Deputados da oposição a chamarem os outros de “vigaristas”, milhares de pessoas à porta do parlamento em protesto, e um inesperado apoio de um partido de um ex-artista punk contribuíram para pintar de cores garridas a noite de quarta-feira em Varsóvia aquando da aprovação de duas controversas leis, uma sobre os proprietários de órgãos de comunicação social, e outra sobre o direito à propriedade de familiares de sobreviventes do Holocausto. Bruxelas e Washington criticaram o governo, que horas antes ficou sem o apoio de um pequeno partido.
Que o partido chamado Acordo tenha entrado em desacordo com o Lei e Justiça (PiS), a formação conservadora e nacionalista no poder desde 2015, seria só mais um pormenor, não se desse o caso de o primeiro-ministro Mateusz Morawiecki ter demitido o líder do Acordo, Jaroslaw Gowin, do cargo de vice-primeiro-ministro na véspera das votações. “O meu despedimento é uma rutura de facto da coligação governamental”, comentou na terça-feira Gowin, cujo partido tem 10 deputados, necessários para a maioria parlamentar da coligação Direita Unida.
Na quarta-feira, depois de a coligação ter perdido quatro votações no Sejm (a câmara baixa do parlamento), uma delas para adiar a decisão sobre a lei dos media, a presidente do Sejm, Elzbieta Witek, do PiS, ordenou que se procedesse a nova votação para tornar improcedente o adiamento. Aos gritos de “vigaristas”, a coligação obteve luz verde para avançar e aprovar a lei, contando com o apoio de uma personagem improvável que, minutos antes, havia votado contra. Pawel Kukiz, de 58 anos, um antigo artista punk e agora líder do partido conservador mas contra o establishment Kukiz 15, justificou a rápida evolução na sua posição como um “engano” na votação em que defendera o adiamento. Alguns deputados não perderam tempo a perguntar-lhe qual seria o ministério que havia aceitado. O Kukiz 15, que concorreu pela primeira vez em 2015, tendo elegido então 42 deputados, está agora reduzido a quatro representantes. “A maioria parlamentar, colada à lama da corrupção e da chantagem, está a desmoronar-se diante dos nossos olhos”, comentou Donald Tusk, de regresso à liderança da Plataforma Cívica, principal partido da oposição.
A causa da indignação deve-se aos contornos da nova lei sobre a propriedade das empresas de comunicação.
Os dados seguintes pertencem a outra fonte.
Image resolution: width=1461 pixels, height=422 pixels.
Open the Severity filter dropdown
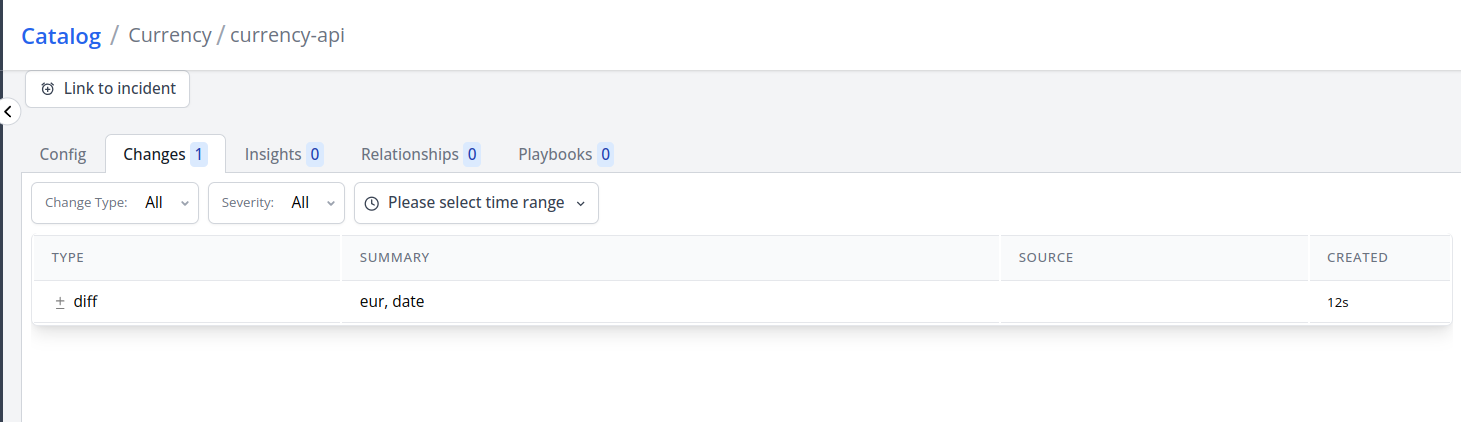point(276,203)
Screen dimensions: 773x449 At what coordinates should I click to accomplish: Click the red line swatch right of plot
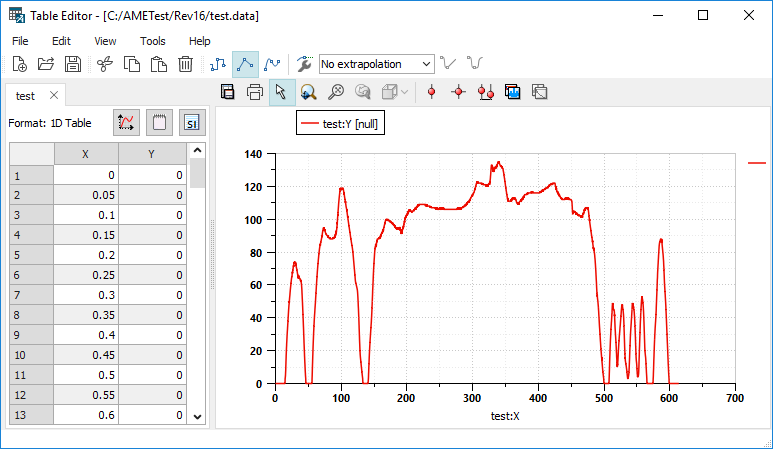tap(757, 160)
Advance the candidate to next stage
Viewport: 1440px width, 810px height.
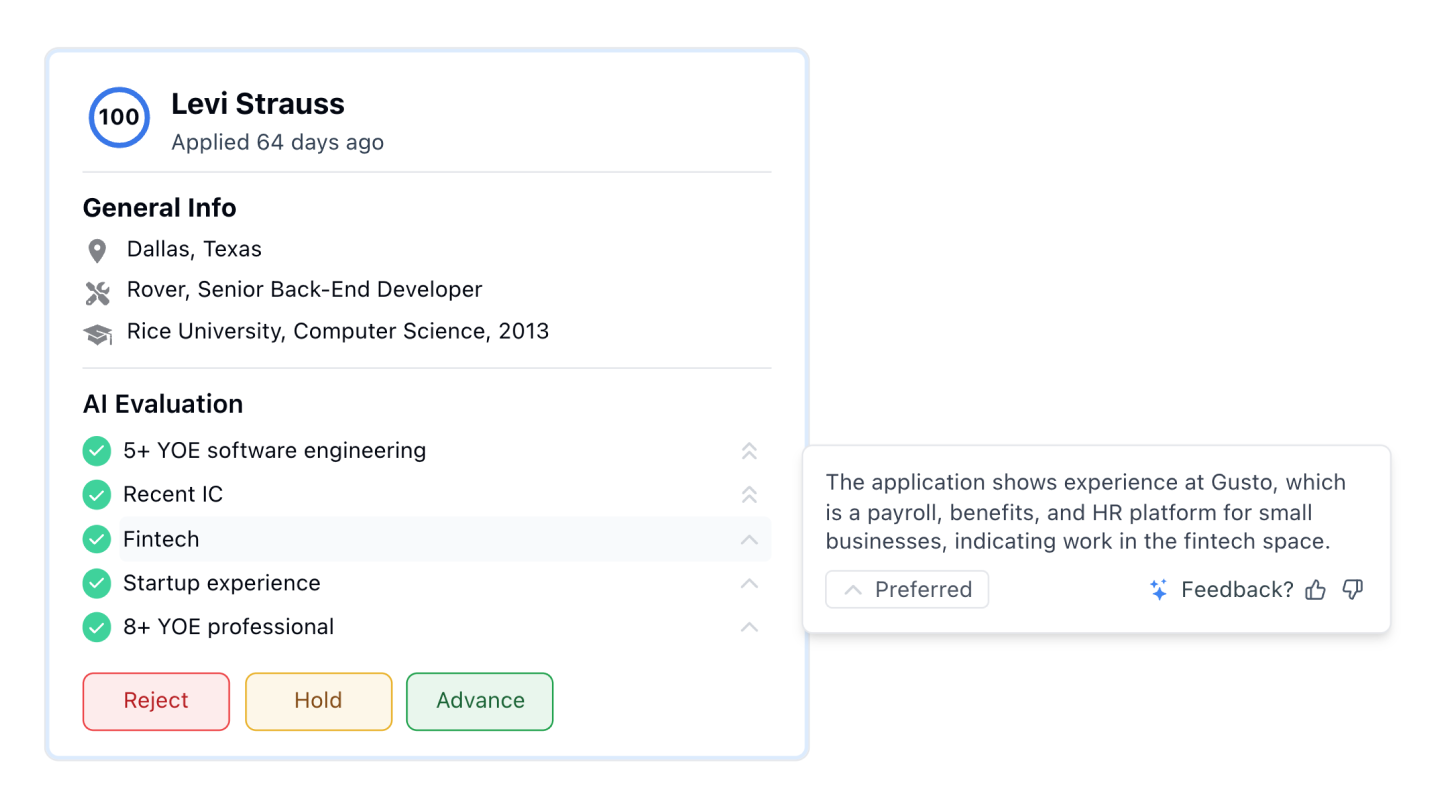[x=480, y=701]
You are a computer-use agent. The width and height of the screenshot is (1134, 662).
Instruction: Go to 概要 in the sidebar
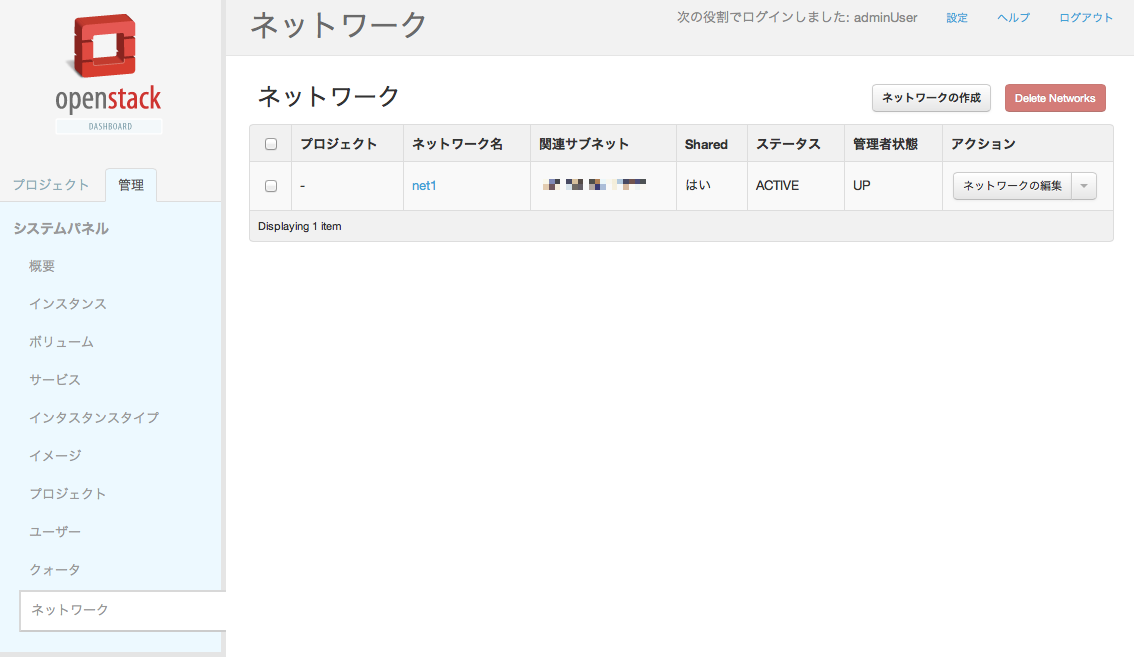(x=42, y=266)
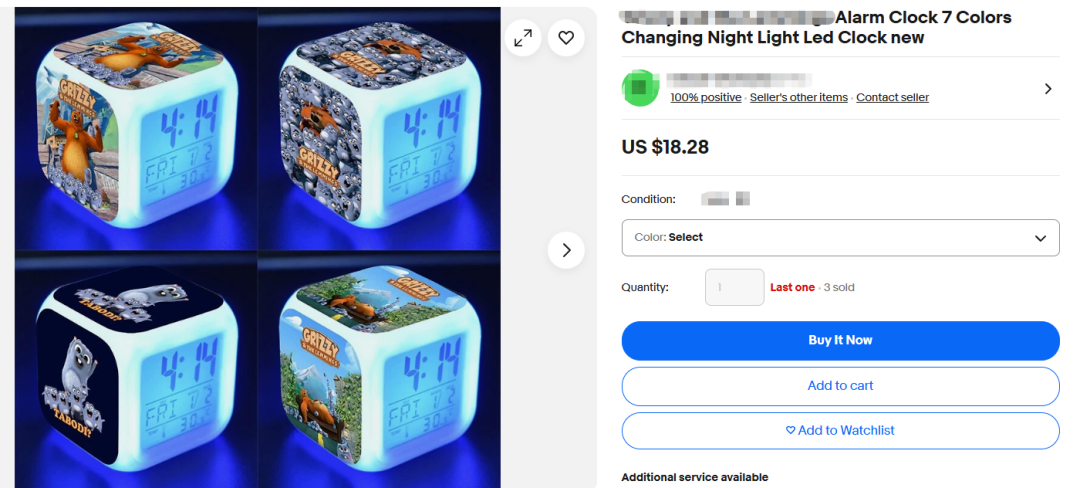Click the bottom-right green landscape clock image
This screenshot has width=1080, height=488.
(x=379, y=370)
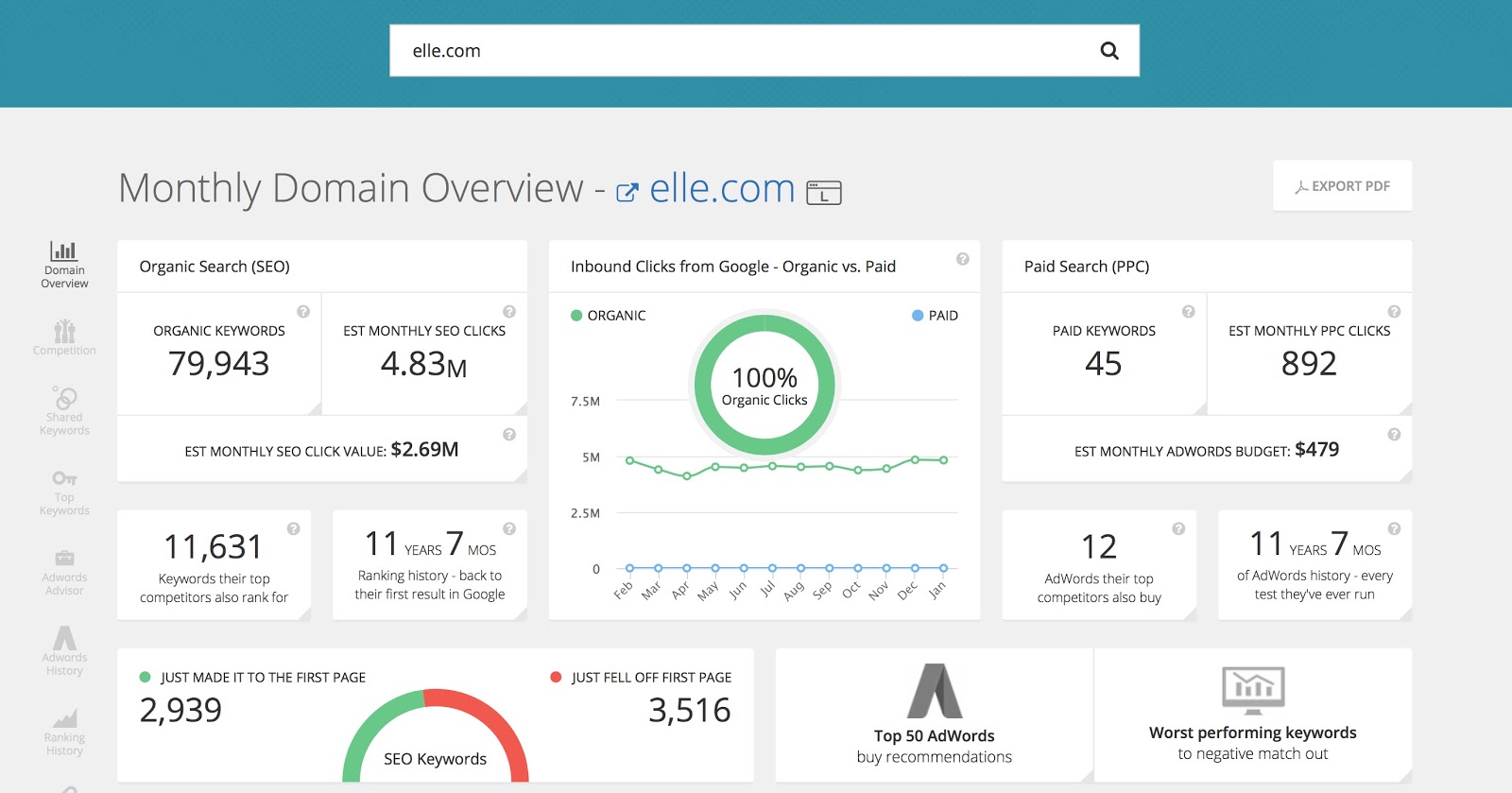
Task: Open Ranking History sidebar item
Action: 64,732
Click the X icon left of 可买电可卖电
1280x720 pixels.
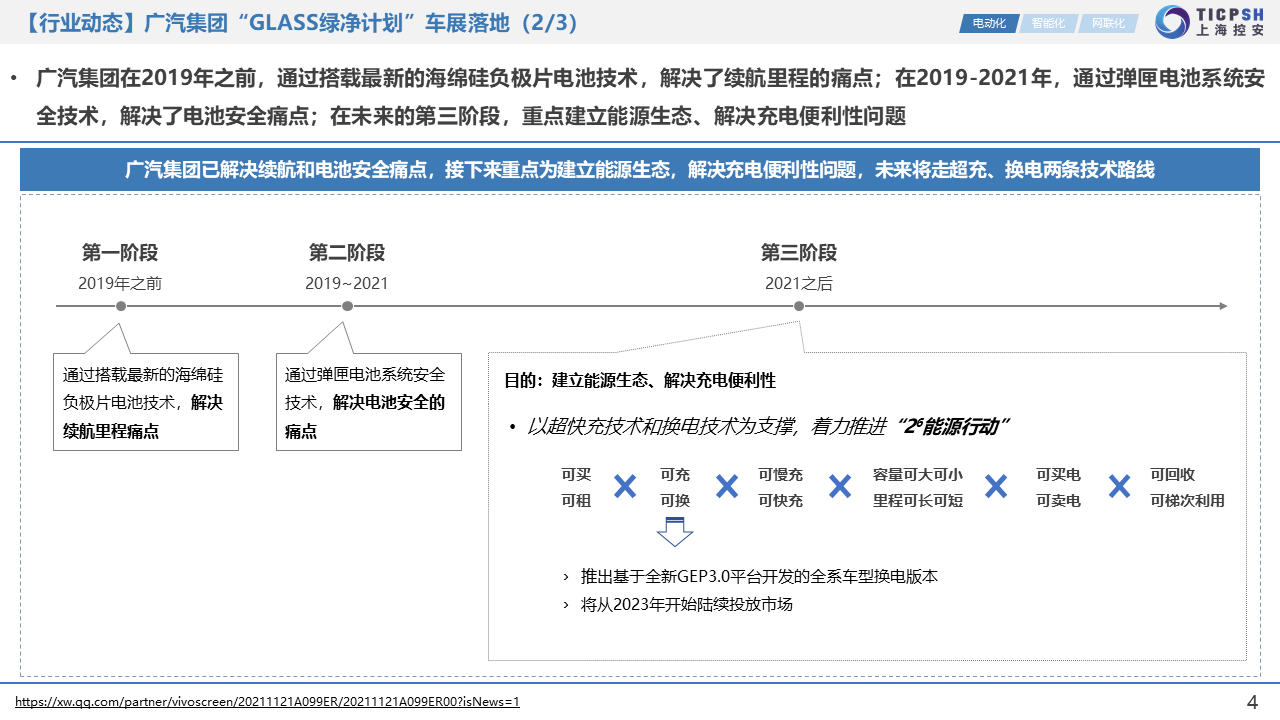pos(996,487)
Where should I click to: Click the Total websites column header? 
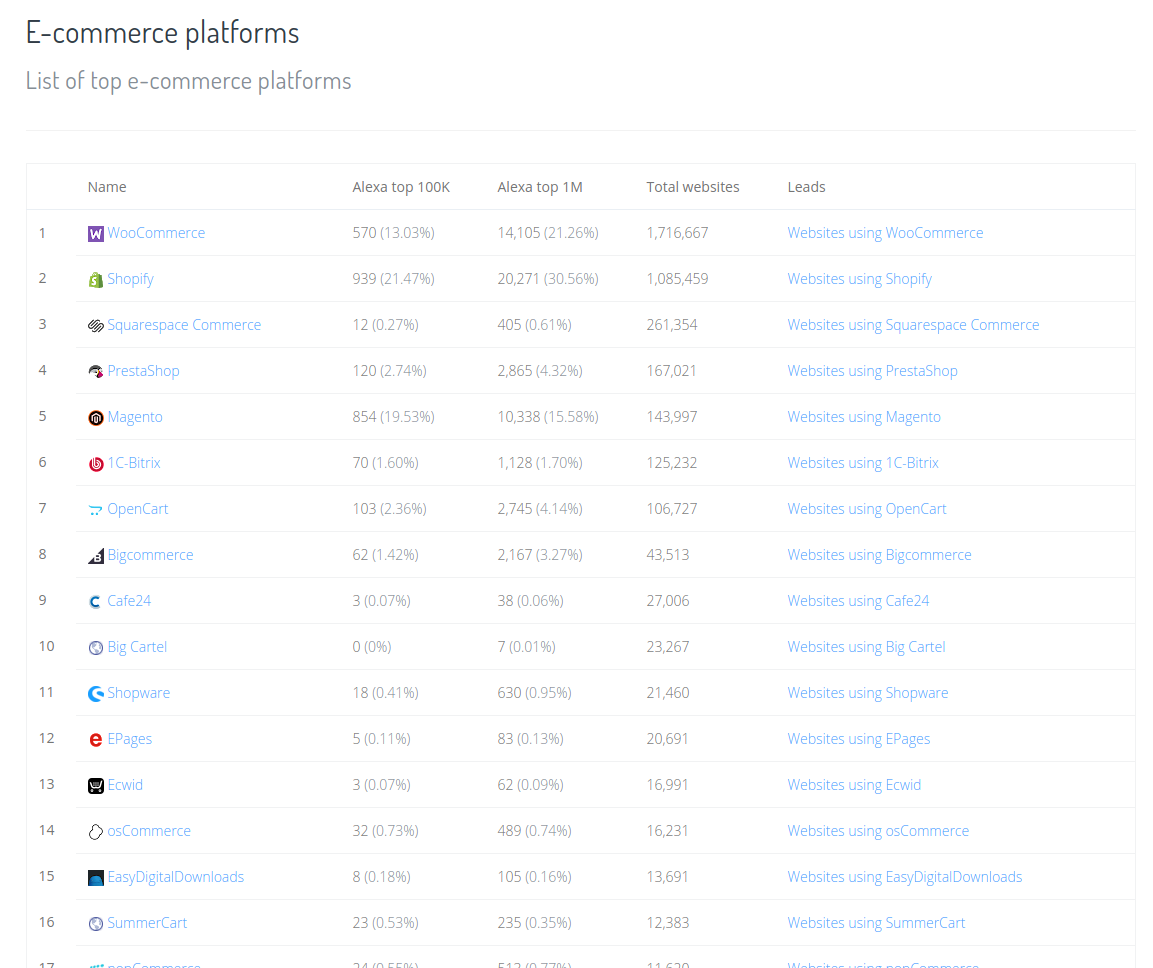tap(693, 187)
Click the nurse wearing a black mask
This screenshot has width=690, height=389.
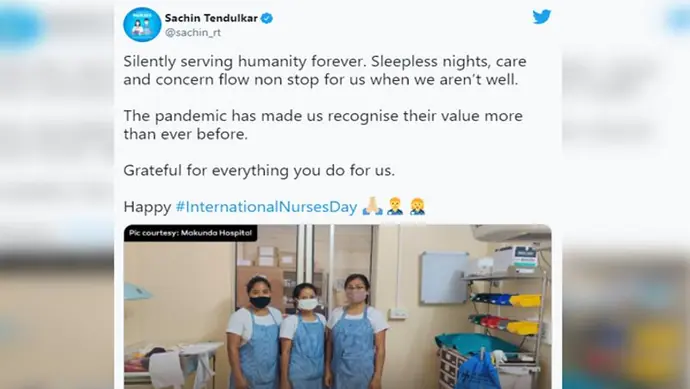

Se até agora proibia empresas de fora da União Europeia de deter a maioria do capital, agora passou a impedir filiadas de empresas externas à UE. Os deputados da Direita Unida alegam que esta medida visa impedir a influência de potências como a Rússia ou a China, mas a oposição – e o partido Acordo – dizem que esta legislação é feita à medida para acabar com a principal voz crítica do governo, a TVN, através da TVN24. Esta estação pertence ao grupo norte-americano Discovery através da sua filial nos Países Baixos.
A “lei TVN”, que segue agora para a câmara alta e depois para o presidente Andresz Duda, segue-se à aquisição, por parte do grupo petrolífero estatal, de um grupo de comunicação regional, Polska Press, o que leva a inevitáveis comparações da Polónia comandada na sombra por Jaroslaw Kaczynski com o caminho tomado pela Hungria de Viktor Orbán. O secretário de Estado norte-americano Antony Blinken disse que os EUA estão “profundamente preocupados” com a referida lei, numa rara crítica de Washington a Varsóvia. “As democracias fortes acolhem o pluralismo dos media e a diversidade de opiniões, não os combatem. O projeto de lei polaco sobre a radiodifusão envia um sinal negativo”, tuitou por sua vez a vice-presidente da Comissão Europeia Vera Jourova. Em abril, Bruxelas avançou com uma ação contra o governo polaco no Tribunal de Justiça da UE devido à lei sobre o poder judicial.